Planificación fiscal básica
- Si vas a tener un “pico” de ingresos o gastos, prepará la documentación antes.
- Regularizá a tiempo: recategorización, alta de actividad, percepción/retención.
- Consultá normativa vigente cuando cambien topes o regímenes de información.
Preguntas frecuentes
Entonces, ¿a partir de cuánto me pueden mirar?
De nuevo: no hay un valor exacto. La clave no es solo “a partir de que monto te investiga la AFIP”, sino si ese monto y su frecuencia son consistentes con lo que declarás y podés demostrar.
¿Un regalo o ayuda familiar genera problemas?
No si está documentado: transferencia identificada y, de ser posible, contrato simple de donación o préstamo.
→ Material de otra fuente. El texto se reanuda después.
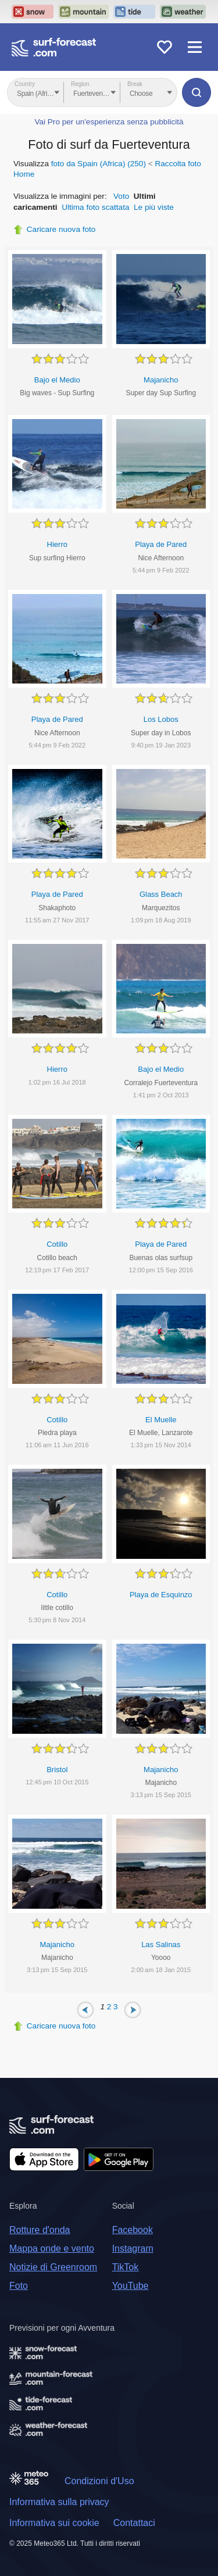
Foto (18, 2286)
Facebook (132, 2230)
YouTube (130, 2286)
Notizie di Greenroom (53, 2267)
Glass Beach (161, 894)
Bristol (57, 1769)
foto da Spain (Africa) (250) (98, 163)
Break (134, 84)
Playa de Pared (161, 544)
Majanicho (161, 379)
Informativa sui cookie (54, 2523)
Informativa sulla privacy (59, 2502)
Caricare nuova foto (61, 229)
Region (80, 84)
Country (25, 84)
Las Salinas (160, 1944)
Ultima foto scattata (95, 207)
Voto (121, 196)
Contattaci (134, 2523)
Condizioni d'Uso (99, 2481)
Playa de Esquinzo (161, 1594)
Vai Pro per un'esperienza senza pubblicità (108, 121)
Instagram (132, 2248)
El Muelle (160, 1419)
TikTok (125, 2267)
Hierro (57, 544)
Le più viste (154, 207)
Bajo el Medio (57, 379)
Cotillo (57, 1244)
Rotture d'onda (39, 2230)
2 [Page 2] (109, 2006)
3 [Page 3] (115, 2006)
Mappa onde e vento (51, 2248)
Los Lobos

Declarar el origen y conservar respaldo disminuye el riesgo.
¿Vender objetos usados en plataformas?
Guardá capturas, publicaciones, chats y comprobantes de cobro. Si es ocasional y razonable, suele ser neutro; si es habitual y de monto relevante, puede ser actividad gravada.
¿Cripto y dólar MEP?
Operaciones en entidades locales dejan rastro informativo. Conservá tickets, resúmenes y tratá la renta/patrimonio según la normativa aplicable a tu perfil.
¿Cómo sé si estoy “expuesto”?
Hacé un “autocruce”: sumá gastos con tarjeta, transferencias recibidas y compras relevantes y compará contra tus ingresos declarados. Si no cierra en papel, prepará documentación o ajustá tu situación fiscal.
Guía de acción inmediata
Si te preocupa ser observado
- Ordená 12 meses de resúmenes bancarios, tarjetas y billeteras.
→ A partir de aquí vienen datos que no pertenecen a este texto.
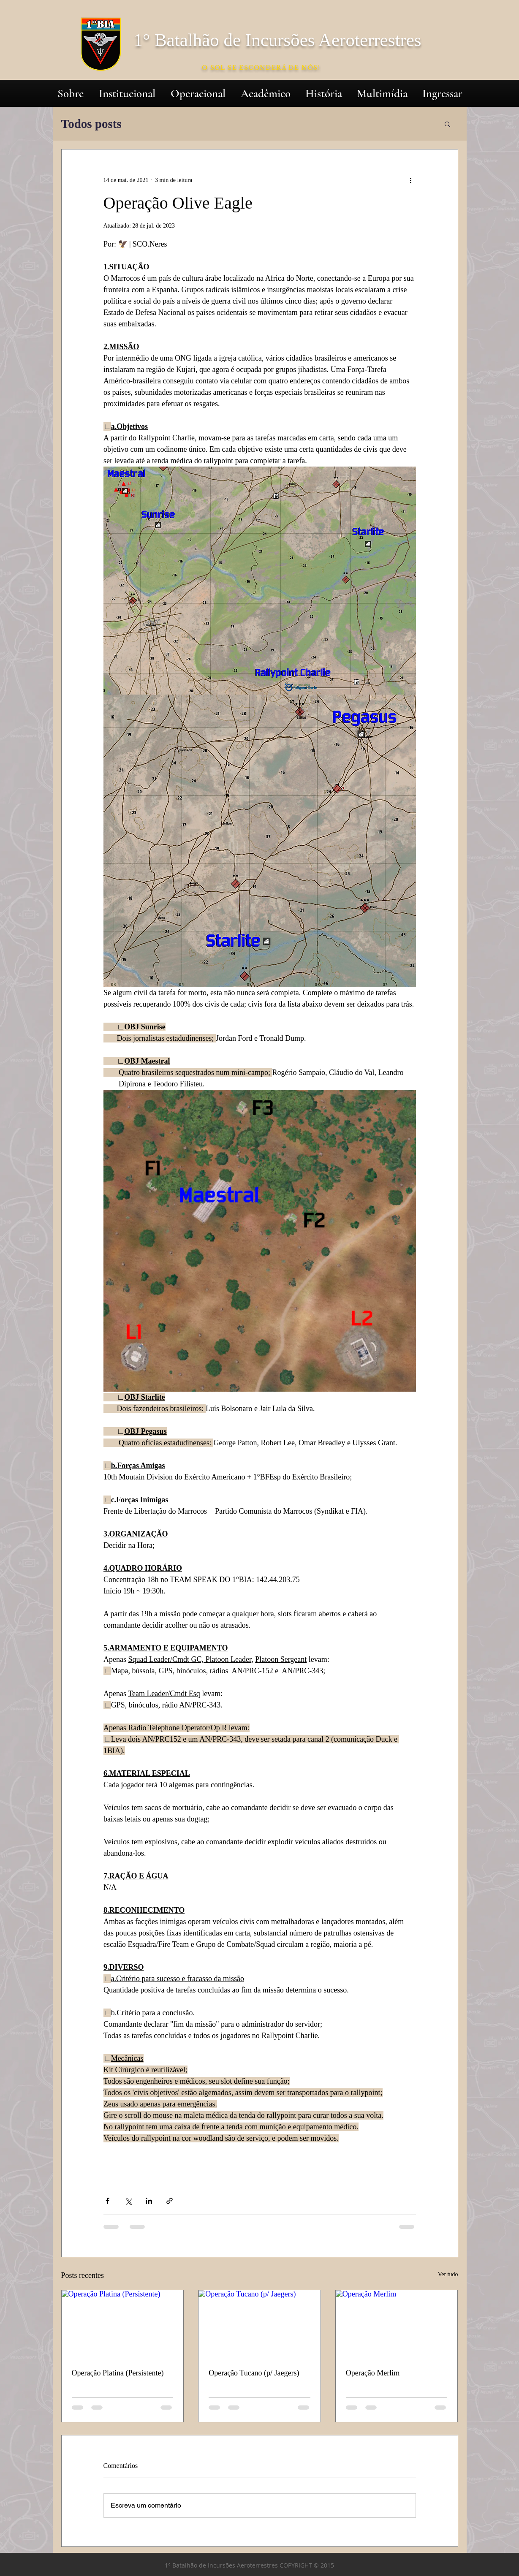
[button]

- Armá una carpeta de contratos, facturas y recibos por tipo de ingreso.
- Redactá notas explicativas breves para movimientos “atípicos”.
- Consultá con tu contador/a sobre riesgos y regularizaciones posibles.
Conclusión
Qué llevarte de esto
La idea de “a partir de que monto te investiga la AFIP” es engañosa: no hay un umbral único. AFIP mira coherencia, trazabilidad y respaldo. Si tus operaciones encajan con lo que declarás y tenés papeles que lo prueben, incluso montos altos pueden ser neutrales. Si no hay sustento, hasta montos menores reiterados pueden activar controles. Enfocate en ordenar, documentar y planificar.
Regla práctica
Antes de cada movimiento relevante, preguntate: ¿puedo explicarlo con papeles simples y trazables? Si la respuesta es sí, la preocupación por “a partir de que monto te investiga la AFIP” pierde sentido. Si es no, el problema no es el monto: es la falta de respaldo.